• _DATA SHOWN_
◇ ◇ ◇
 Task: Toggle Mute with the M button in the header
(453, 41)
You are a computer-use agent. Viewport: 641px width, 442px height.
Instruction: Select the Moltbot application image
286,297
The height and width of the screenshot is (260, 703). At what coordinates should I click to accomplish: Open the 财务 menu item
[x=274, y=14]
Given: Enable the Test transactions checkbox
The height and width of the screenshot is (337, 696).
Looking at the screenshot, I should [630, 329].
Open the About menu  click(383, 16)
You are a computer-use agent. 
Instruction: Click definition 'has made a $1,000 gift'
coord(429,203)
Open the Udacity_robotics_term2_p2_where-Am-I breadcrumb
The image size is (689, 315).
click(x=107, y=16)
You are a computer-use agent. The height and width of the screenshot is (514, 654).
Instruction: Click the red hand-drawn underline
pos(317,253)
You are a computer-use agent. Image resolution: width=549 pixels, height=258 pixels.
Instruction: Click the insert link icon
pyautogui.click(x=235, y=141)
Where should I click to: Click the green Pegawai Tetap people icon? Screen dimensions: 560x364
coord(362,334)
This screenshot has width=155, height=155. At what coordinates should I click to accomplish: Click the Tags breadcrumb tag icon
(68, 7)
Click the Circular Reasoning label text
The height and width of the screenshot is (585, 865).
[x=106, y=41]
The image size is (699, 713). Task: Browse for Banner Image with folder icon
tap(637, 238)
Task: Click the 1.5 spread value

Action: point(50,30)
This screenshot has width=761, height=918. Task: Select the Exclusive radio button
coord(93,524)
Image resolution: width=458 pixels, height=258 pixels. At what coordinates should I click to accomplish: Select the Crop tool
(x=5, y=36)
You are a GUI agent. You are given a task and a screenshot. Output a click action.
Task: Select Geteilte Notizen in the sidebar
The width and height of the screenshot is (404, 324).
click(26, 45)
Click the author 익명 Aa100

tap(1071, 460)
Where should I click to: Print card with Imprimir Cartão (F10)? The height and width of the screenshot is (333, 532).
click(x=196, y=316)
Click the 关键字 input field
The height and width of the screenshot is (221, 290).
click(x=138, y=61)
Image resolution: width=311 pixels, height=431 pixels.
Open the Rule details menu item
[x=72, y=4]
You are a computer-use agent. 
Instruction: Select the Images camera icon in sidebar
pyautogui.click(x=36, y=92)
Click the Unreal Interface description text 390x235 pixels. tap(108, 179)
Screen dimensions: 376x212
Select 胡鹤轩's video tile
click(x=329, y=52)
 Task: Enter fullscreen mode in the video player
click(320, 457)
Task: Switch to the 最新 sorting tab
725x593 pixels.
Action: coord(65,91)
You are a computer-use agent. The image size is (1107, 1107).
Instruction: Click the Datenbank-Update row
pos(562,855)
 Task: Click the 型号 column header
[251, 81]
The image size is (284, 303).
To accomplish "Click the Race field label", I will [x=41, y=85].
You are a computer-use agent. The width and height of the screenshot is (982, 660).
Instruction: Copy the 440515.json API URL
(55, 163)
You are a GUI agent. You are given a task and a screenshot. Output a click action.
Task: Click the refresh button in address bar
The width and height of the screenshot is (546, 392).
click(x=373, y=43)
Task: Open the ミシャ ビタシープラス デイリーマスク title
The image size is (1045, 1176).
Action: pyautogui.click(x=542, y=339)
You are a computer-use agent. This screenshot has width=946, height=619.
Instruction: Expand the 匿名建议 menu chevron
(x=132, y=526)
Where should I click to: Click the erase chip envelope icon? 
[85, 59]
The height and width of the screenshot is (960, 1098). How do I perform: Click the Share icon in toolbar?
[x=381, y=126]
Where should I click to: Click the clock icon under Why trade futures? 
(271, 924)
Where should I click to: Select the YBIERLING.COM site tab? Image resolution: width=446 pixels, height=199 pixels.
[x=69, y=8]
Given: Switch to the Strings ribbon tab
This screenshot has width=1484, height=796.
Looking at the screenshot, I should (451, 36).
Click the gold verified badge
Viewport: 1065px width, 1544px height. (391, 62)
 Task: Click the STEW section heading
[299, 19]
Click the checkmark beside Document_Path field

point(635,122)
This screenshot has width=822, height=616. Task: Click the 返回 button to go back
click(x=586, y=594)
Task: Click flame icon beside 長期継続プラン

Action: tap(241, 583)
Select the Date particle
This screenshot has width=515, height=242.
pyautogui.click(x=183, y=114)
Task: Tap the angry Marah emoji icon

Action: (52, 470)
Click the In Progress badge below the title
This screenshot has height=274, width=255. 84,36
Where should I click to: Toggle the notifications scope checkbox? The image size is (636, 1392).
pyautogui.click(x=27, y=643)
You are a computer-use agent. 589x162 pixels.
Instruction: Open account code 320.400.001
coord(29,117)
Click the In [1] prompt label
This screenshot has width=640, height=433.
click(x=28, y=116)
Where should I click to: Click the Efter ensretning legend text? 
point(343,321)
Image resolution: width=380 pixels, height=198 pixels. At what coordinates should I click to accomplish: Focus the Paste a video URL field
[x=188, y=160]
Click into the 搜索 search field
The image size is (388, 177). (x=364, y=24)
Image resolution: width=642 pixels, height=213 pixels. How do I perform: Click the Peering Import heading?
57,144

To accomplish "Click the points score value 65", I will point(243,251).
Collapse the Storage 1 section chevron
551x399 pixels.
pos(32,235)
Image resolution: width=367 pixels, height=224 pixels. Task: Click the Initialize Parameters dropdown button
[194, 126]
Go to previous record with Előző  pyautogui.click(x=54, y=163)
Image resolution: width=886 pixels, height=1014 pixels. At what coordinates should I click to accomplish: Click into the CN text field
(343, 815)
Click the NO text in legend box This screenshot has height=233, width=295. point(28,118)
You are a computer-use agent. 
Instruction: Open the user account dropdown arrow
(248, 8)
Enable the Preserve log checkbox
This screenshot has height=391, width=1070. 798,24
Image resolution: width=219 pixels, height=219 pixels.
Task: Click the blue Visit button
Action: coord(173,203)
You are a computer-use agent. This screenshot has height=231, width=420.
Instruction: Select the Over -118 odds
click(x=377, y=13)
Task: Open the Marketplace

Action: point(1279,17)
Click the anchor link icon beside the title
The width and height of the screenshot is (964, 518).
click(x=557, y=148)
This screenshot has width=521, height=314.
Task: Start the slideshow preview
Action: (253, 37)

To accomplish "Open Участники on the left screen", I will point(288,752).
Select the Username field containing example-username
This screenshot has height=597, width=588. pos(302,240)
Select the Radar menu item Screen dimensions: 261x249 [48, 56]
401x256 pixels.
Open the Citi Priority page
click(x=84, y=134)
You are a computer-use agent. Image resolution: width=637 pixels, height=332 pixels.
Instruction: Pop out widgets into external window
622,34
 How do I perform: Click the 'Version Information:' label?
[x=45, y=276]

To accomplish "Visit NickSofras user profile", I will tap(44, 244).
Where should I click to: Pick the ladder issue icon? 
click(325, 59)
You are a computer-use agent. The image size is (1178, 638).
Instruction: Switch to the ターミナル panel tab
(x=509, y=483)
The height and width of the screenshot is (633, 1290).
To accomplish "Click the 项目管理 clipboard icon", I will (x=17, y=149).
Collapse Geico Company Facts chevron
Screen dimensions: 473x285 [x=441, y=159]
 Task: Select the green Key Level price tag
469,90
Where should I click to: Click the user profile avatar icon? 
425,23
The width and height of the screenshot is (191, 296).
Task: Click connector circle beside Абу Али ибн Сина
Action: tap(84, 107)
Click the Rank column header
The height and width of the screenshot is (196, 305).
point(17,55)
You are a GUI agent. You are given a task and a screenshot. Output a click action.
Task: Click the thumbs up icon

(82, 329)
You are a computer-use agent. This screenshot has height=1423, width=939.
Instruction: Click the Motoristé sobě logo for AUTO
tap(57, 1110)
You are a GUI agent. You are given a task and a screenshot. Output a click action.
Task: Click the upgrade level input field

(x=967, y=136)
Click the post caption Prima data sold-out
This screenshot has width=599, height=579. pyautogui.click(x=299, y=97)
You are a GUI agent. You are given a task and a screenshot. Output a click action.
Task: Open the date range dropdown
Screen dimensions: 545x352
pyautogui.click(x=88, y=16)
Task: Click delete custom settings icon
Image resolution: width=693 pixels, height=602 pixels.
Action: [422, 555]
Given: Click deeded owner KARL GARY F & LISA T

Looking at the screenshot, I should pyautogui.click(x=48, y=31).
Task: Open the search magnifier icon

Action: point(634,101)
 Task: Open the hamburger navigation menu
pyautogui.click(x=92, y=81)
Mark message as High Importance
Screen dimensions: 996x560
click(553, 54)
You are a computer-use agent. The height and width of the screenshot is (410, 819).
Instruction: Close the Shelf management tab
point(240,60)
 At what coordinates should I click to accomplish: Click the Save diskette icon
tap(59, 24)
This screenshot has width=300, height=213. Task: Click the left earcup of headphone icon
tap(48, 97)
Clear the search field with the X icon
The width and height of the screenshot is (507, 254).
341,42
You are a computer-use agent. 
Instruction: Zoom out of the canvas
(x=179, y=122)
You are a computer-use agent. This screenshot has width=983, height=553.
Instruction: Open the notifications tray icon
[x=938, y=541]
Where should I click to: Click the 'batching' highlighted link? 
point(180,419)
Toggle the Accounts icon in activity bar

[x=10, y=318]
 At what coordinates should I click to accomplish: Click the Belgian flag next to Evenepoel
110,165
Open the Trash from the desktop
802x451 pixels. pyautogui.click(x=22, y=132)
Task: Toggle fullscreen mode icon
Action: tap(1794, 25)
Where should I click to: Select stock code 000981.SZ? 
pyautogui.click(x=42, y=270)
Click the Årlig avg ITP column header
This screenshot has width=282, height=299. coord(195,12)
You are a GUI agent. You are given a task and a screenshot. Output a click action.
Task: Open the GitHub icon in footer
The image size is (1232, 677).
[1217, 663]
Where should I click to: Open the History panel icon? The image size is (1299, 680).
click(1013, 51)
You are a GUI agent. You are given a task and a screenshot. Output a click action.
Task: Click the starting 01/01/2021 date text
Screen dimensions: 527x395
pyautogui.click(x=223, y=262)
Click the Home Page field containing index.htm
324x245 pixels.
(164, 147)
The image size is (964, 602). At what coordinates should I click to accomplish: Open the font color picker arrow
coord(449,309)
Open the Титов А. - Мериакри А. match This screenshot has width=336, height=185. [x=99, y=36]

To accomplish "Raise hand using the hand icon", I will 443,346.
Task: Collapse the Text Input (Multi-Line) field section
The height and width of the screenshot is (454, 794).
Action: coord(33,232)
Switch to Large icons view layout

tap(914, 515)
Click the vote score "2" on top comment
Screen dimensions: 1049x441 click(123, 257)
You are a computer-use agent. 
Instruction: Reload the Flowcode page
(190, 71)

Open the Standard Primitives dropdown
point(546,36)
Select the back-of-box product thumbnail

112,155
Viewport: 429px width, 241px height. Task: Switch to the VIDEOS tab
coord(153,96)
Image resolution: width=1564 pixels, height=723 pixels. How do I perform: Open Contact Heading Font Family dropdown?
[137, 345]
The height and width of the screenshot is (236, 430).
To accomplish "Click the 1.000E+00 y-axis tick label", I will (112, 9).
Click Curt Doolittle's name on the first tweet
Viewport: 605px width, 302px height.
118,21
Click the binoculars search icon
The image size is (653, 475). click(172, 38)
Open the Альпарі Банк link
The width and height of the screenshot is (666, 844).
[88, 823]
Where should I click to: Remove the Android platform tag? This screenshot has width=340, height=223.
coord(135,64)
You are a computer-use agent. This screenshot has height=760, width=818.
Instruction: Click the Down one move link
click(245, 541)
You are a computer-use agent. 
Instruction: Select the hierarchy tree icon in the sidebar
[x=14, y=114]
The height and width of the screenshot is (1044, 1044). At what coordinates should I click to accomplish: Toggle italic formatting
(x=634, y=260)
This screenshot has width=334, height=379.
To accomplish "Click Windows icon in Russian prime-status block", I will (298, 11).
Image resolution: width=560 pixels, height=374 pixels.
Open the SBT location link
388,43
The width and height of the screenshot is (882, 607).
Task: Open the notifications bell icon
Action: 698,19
◇ ◇ ◇
• _ACTIVITY_
Find "Instruction: Select the Over -118 odds" in the entries above and copy that whole line exactly, then each line after it through the line that contains "You are a computer-use agent. Image resolution: width=637".

• _WRITTEN ANSWER_
Instruction: Select the Over -118 odds
click(x=377, y=13)
Task: Open the Marketplace

Action: point(1279,17)
Click the anchor link icon beside the title
The width and height of the screenshot is (964, 518).
click(x=557, y=148)
This screenshot has width=521, height=314.
Task: Start the slideshow preview
Action: (253, 37)

To accomplish "Open Участники on the left screen", I will point(288,752).
Select the Username field containing example-username
This screenshot has height=597, width=588. pos(302,240)
Select the Radar menu item Screen dimensions: 261x249 [48, 56]
401x256 pixels.
Open the Citi Priority page
click(x=84, y=134)
You are a computer-use agent. Image resolution: width=637 pixels, height=332 pixels.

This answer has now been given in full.